Your instructions: Take the line containing "Task: Click the cube icon beside MT 3.0" and every line below it through the end of the entries, and output them verbatim, pictures excluded.

Entries shown:
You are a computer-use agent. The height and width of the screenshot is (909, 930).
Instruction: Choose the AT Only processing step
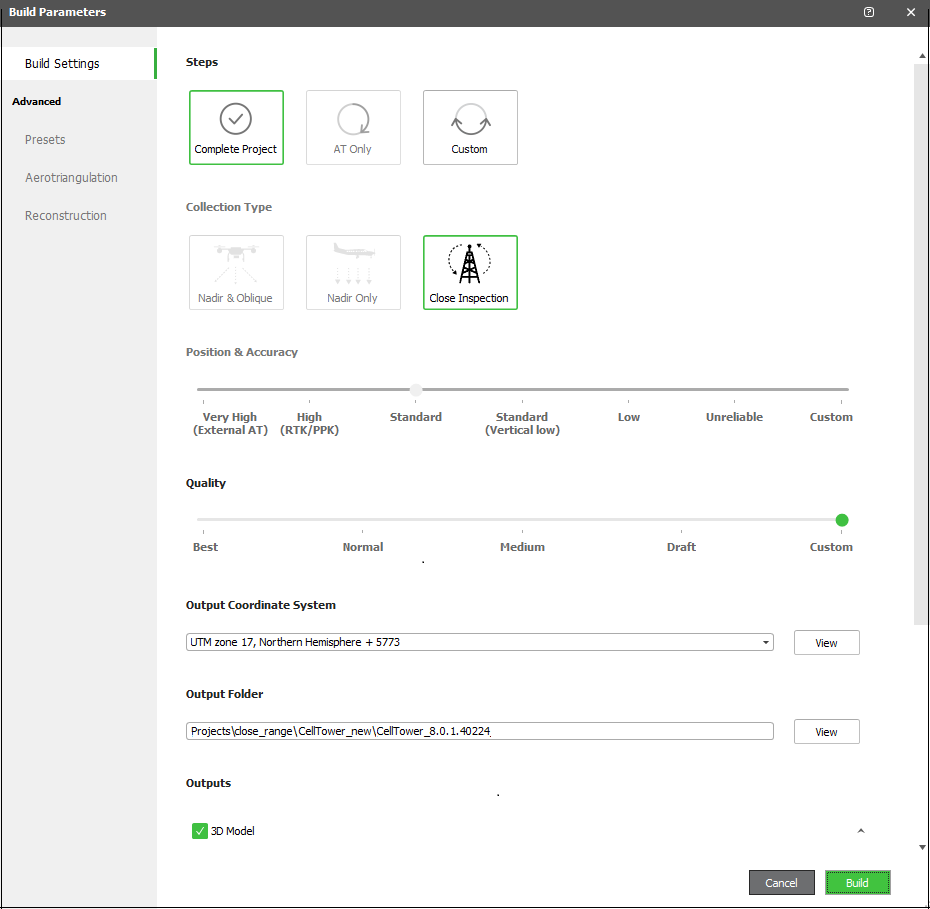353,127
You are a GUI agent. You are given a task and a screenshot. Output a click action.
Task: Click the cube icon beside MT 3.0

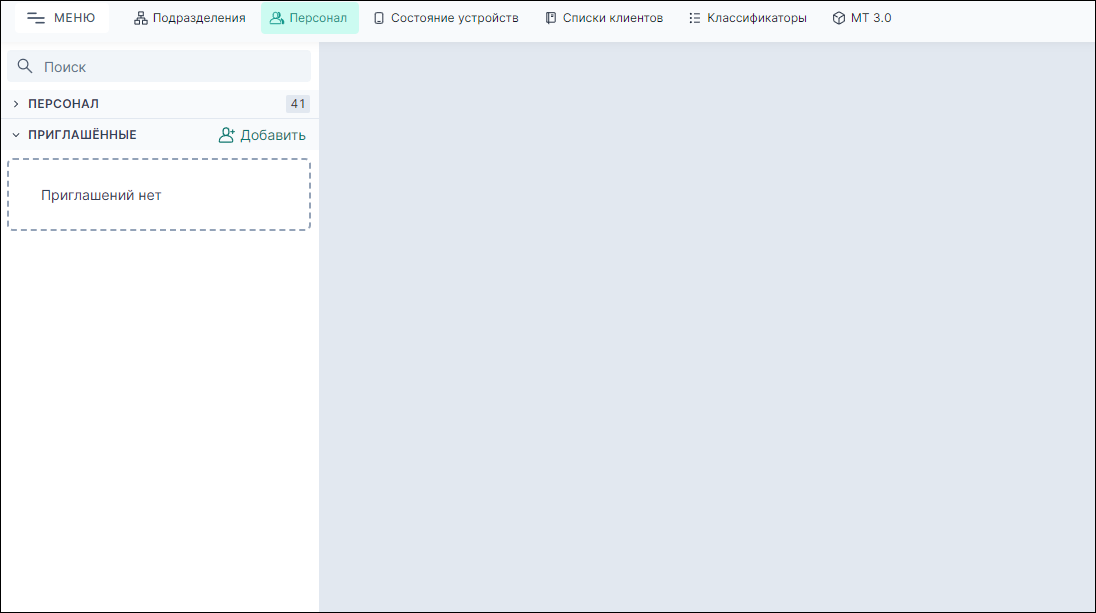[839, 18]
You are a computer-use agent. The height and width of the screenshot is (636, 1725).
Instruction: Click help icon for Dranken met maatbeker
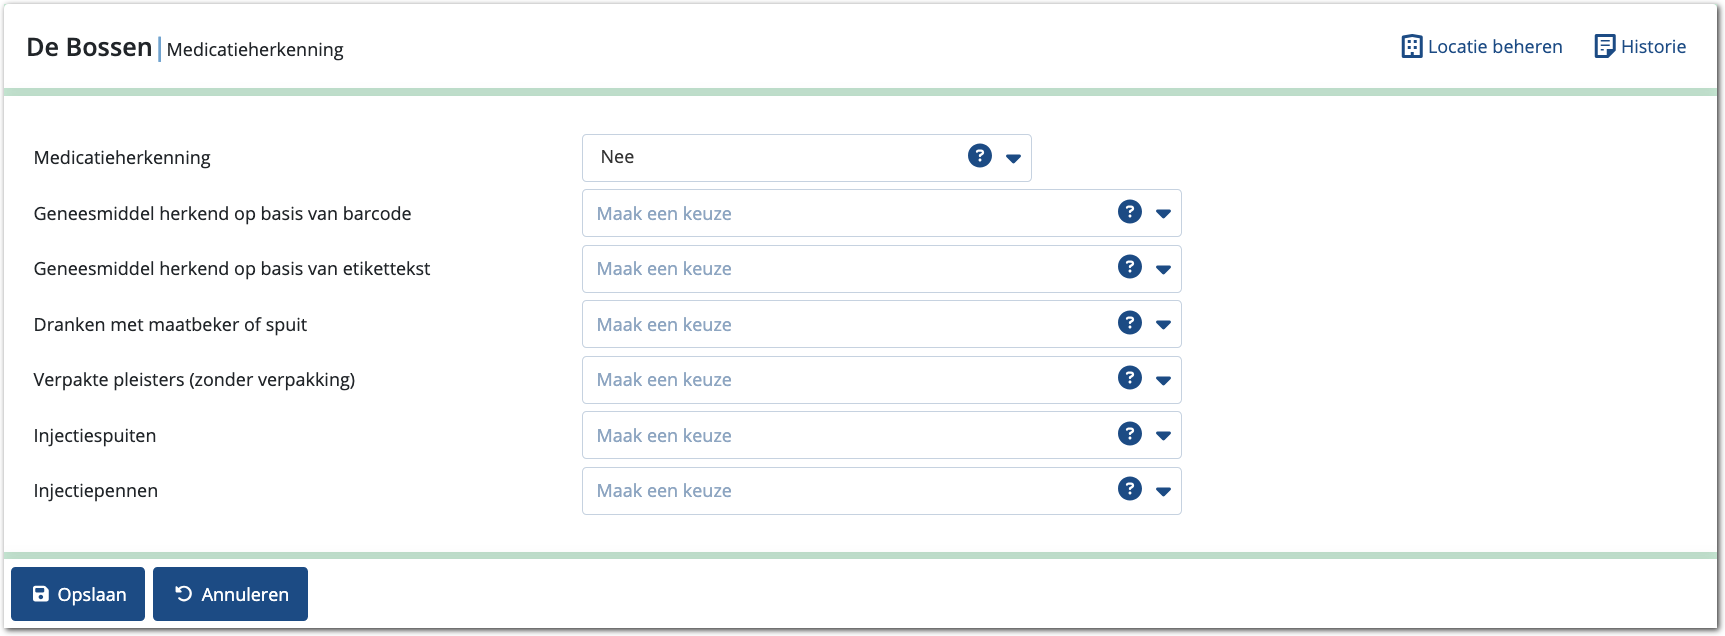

Finished exercise:
Task: Click the cube icon beside MT 3.0

[839, 18]
You are a computer-use agent. The height and width of the screenshot is (636, 1725).
Instruction: Click help icon for Dranken met maatbeker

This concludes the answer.